Kadang kita memang bisa punya berbagai alasan untuk memelihara sikap tertutup. Teman saya mengatakan kapok untuk banyak menceriterakan tentang rencana, bisnis, dan keadaan perusahaan kepada mitra kerjanya, karena ternyata mitra kerjanya membocorkan rencananya tersebut ke kompetitor. Ya, kita tentu bisa memahami kecutnya perasaan teman kita ini, karena merasa dipecundangi. Kita memang harus pintar memilah dan memilih informasi yang perlu dibagi dan bisa bermanfaat. Namun, apa jadinya bila kita sibuk menutup diri atau menahan informasi, padahal ‘facebook’, twitter’ dan beberapa media sosial lain yang semakin marak, sudah merupakan ‘open source’. Informasi yang kita coba sembunyikan dan tahan-tahan, terkadang tetap bisa diakses oleh orang lain. Jadi, di era informasi seperti sekarang apakah kita masih punya pilihan untuk bersikap misterius dan tidak membuka akses bagi orang lain untuk mengetahui tentang ‘siapa kita’? Bayangkan kesenjangan kita dengan anak buah atau penerus kita, bila kita tidak transparan. Bisakah kita ‘berbeda dunia’ dengan mereka dan membiarkan mereka meraba-raba bila mereka menggantikan kita? Bersikap misterius memberi peluang orang menduga-duga, bahkan bisa salah mempersepsi sikap, pikiran dan pandangan kita. Sebaliknya, dengan sikap terbuka kita malah bisa sekaligus melakukan “marketing me”. Tidak heran kalau kita melihat para calon gubernur Jakarta tiba-tiba membuka jalur facebook dan twitter.
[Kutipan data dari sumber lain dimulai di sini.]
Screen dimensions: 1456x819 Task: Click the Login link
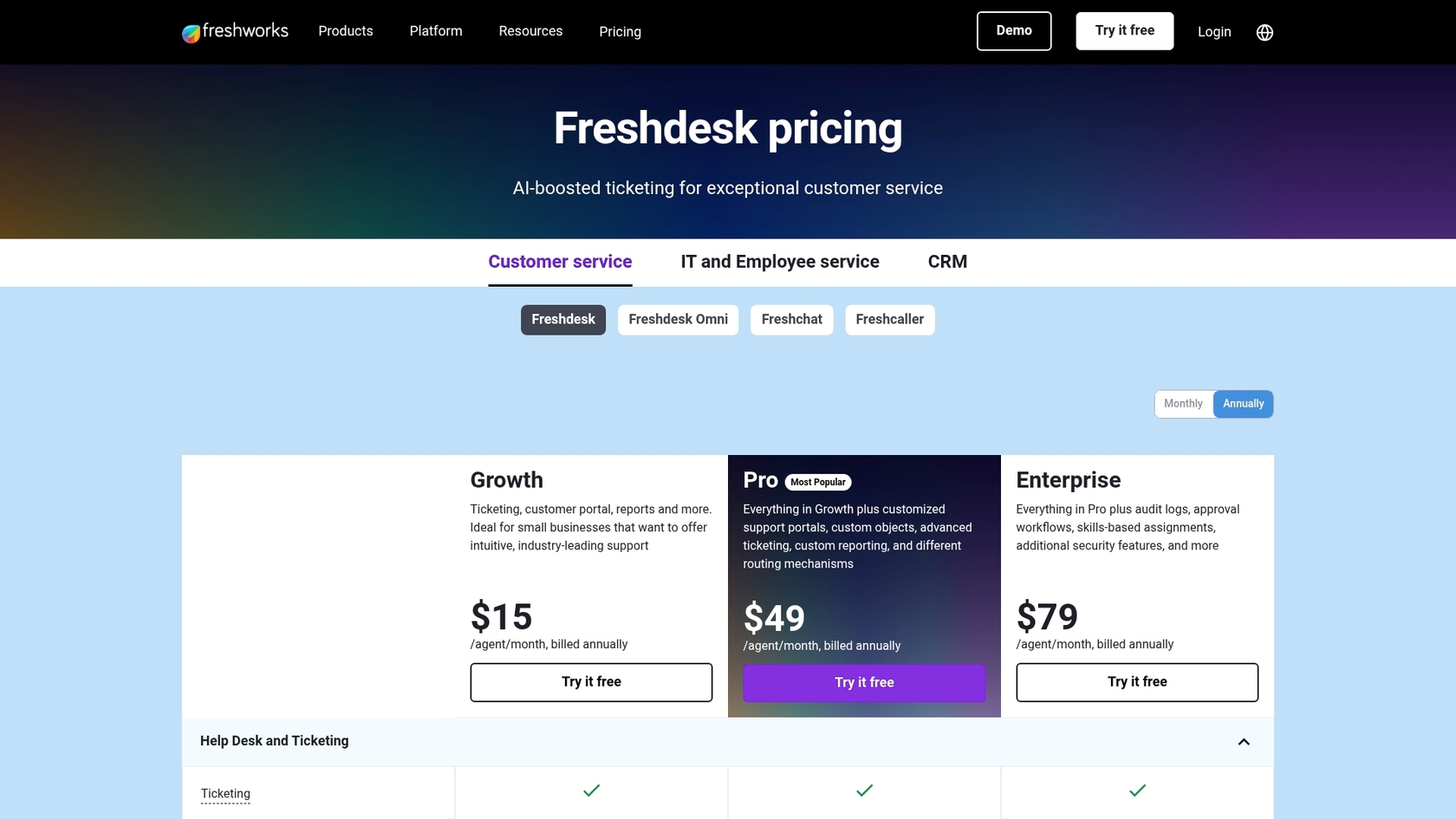[x=1213, y=31]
Membuka diri adalah membiarkan orang lain tahu tentang apa yang kita yakini dari dalam, bukan hanya dipermukaan. Otomatis, kegiatan pribadi, apa yang kita katakan, dan kebiasaan kita pun tersorot oleh orang di luar keluarga sendiri. Keterbukaan diri ini tidak bisa kita lakukan secara instan, tidak bisa dipaksakan. Ini sebabnya kita perlu juga berlatih untuk membuka diri dan membuat diri kita transparan dengan elegan.
Membangun Ikatan dan Komunitas
Saat kita bersikap terbuka, otomatis kita “mengundang” orang lain dengan ide dan pikiran yang sama untuk bergabung, bahkan sampai bisa membentuk komunitas. Lihatlah bagaimana Obama atau calon Gubernur menyuarakan konsep dan pemikirannya, sehingga membentuk pengikut dan membangun komunitas “pendukung” yang kuat. Seorang manajer ataupun owner perusahaan kecil pun sebetulnya harus mulai berpikir bahwa setiap institusi adalah sebuah komunitas yang sarat nilai. Itu sebabnya, sebagai pemimpin, ia perlu menyuarakan pendapatnya, agar komunitas bisa bergerak dan tumbuh. Kita bisa menyaksikan betapa Gerakan Indonesia Mengajar tidak susah mendapatkan “creme de la creme” intelektual yang rela mengorbankan dirinya, meninggalkan pekerjaan dan mengikuti kata hatinya untuk bergabung dalam berbagai gerakan memajukan pendidikan Indonesia. Semua karena nilai yang dikomunikasikan dengan terbuka, jelas dan jernih.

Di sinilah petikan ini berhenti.